Nach Angaben der Vereinten Nationen werden über 250 Rohingya-Flüchtlinge, darunter viele Kinder, als vermisst gemeldet, nachdem ihr Boot in der Andamanensee gekentert ist.
Die humanitäre Krise, mit der das Volk der Rohingya konfrontiert ist, hat eine weitere verheerende Wendung genommen, da die Vereinten Nationen berichten, dass nun Hunderte von Flüchtlingen als vermisst befürchtet werden, nachdem ihr Boot in der Andamanensee gekentert ist.
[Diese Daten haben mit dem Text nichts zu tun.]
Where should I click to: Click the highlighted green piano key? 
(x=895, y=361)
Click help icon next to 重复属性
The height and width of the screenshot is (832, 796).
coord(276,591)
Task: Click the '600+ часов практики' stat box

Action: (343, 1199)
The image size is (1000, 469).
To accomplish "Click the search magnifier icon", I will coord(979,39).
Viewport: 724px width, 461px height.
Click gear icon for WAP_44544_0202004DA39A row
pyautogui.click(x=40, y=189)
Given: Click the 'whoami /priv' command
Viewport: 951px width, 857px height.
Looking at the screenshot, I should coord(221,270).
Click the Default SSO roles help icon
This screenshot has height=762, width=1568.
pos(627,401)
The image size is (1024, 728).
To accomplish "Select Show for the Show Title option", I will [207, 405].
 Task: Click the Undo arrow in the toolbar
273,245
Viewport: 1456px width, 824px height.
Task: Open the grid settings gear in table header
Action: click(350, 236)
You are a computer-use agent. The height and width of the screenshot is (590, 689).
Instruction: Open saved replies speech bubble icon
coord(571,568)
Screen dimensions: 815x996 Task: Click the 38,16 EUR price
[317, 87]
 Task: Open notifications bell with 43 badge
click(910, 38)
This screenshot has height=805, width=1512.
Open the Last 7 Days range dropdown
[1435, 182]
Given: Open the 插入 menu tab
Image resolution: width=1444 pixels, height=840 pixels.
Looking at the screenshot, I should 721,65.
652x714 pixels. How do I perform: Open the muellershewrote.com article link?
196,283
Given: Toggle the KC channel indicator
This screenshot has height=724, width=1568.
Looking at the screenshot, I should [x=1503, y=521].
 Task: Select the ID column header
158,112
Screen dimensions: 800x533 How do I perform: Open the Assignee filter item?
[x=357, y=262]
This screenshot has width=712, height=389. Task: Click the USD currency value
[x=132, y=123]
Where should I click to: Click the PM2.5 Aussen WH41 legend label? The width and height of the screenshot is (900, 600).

Nach Angaben der Vereinten Nationen befanden sich etwa 250 Menschen, darunter eine beträchtliche Anzahl von Kindern, an Bord des unglückseligen Schiffes, als es in den tückischen Gewässern in eine Katastrophe geriet.
Verzweifelte Reisen – Die Rohingya, eine staatenlose muslimische Minderheit, sind in ihrem Heimatland Myanmar seit langem mit Verfolgung und Gewalt konfrontiert, was dazu geführt hat, dass viele ihr Leben auf der Suche nach Zuflucht in Nachbarländern riskieren. Diese gefährlichen Seereisen, die oft in überfüllten und schlecht ausgerüsteten Booten unternommen werden, sind im Laufe der Jahre für Tausende Rohingya-Flüchtlinge zur tragischen Realität geworden.